A new season of peace, Adaira had said with such hope that Torin had wanted to believe her.

But now all he could envision was how foolish he had been to let her put herself in a vulnerable situation, meeting with the Breccan on the northern shore. To let her give up their food and drink. To expose their knowledge of the Orenna flower.

His cousin’s voice came again, a whisper in his mind. What are you afraid of, Torin? Give this fear a name, so I can put your mind at ease.

A sound slipped from him. His stomach had ached for days now, ever since he had opened his father’s door and beheld Sidra, battered and devastated. When he had realized Maisie had been taken.

I’m afraid of losing everything I love. The east, his purpose. The people woven into his life.

He had been too proud to say it to Adaira, but he confessed it now as he flew across the hills. He didn’t want to think about the ones he had lost, but they rose like specters. His mother, whom he vaguely remembered, whose voice had been gentle but sad. He had been so young when she abandoned him. Donella, once a vibrant soul, had faded in his mind over the years. He had been so defiant when she died. Maisie, his own flesh and blood that he had failed to protect and was currently failing to find. Sidra, who was bound to him by a blood vow. She had arrived home drenched from the cursed loch, her eyes searching and lost.

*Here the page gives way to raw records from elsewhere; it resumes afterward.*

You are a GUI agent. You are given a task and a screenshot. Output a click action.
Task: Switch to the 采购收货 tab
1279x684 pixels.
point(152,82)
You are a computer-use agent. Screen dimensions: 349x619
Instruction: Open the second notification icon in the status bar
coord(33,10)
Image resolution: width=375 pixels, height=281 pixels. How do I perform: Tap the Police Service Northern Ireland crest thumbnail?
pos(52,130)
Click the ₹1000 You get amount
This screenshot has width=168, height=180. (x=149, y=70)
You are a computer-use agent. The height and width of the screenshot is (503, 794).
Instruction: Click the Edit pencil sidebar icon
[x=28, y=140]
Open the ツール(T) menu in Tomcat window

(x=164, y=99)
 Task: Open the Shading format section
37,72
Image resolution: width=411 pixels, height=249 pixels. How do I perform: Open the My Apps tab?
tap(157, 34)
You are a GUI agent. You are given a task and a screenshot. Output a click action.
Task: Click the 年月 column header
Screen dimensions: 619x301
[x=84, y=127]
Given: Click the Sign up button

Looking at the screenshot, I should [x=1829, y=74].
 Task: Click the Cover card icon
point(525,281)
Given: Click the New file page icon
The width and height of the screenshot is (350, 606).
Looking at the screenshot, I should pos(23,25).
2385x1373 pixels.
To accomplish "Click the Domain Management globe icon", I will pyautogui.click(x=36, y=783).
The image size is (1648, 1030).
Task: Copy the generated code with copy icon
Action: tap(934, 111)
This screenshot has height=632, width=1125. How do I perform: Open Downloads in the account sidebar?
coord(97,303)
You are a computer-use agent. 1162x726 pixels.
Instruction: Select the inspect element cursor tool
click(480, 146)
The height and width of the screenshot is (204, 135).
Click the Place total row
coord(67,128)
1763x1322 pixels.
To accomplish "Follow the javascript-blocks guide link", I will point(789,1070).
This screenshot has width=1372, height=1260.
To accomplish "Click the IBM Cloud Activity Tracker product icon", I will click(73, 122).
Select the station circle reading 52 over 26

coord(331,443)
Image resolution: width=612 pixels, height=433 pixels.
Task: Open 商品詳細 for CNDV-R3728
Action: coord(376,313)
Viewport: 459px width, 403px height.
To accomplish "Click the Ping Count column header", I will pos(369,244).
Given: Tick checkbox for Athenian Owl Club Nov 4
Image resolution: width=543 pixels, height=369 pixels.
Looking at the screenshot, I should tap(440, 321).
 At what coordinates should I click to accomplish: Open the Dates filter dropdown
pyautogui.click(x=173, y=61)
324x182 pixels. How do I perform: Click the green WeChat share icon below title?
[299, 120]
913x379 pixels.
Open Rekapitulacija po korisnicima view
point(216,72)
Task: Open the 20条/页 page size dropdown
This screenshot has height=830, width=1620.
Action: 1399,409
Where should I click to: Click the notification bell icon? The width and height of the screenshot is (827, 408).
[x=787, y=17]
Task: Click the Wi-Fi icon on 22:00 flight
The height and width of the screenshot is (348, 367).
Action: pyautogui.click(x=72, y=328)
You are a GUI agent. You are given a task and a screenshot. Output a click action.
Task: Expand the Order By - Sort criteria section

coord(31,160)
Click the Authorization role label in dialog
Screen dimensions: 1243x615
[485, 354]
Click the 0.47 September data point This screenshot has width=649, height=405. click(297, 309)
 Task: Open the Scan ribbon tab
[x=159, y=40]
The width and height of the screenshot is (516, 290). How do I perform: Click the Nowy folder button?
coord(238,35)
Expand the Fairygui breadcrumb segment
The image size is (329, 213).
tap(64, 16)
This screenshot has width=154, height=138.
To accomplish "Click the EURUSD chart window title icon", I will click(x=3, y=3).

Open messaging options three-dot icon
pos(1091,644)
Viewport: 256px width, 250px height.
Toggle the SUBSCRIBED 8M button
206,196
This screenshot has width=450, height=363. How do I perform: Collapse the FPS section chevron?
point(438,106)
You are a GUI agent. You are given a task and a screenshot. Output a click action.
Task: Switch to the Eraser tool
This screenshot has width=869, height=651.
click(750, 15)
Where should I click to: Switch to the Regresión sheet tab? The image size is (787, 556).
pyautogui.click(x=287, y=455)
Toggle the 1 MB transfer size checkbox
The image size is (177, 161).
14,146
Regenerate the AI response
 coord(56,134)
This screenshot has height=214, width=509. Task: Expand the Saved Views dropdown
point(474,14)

You have become more to me than mere words spoken on a midsummer night.

He had retraced that revelation of hers endless times in the past few hours. So much that he felt the groove of it in his thoughts. He had been startled by her confession—he thought her so far above him. He’d never expected to earn her love, and he didn’t know how to show her how deeply he felt for her.

But Torin didn’t have time to think about this.

He was almost to the Elliotts’ when a moving shadow caught his attention. It was on the path ahead of him, pressing west. He realized it was a man, running, and Torin unsheathed his sword, urging his stead to quicken his pace.

The runner heard his approach and whirled with an arrow nocked on his bow. Torin was preparing to strike when the man lowered his weapon, then tucked and rolled to avoid being trampled by the horse.

Torin turned the stallion about, nearly unseating himself in his haste, and his gaze swept the moonlit grass. The man with the bow was easy to find, a thin shadow rising from the ground, brushing dirt from his clothes.

“That’s the second time you’ve almost killed me, Torin.”

Jack’s unmistakable, peevish voice.

“Dammit, Jack!” Torin could have strangled him. “What are you doing?”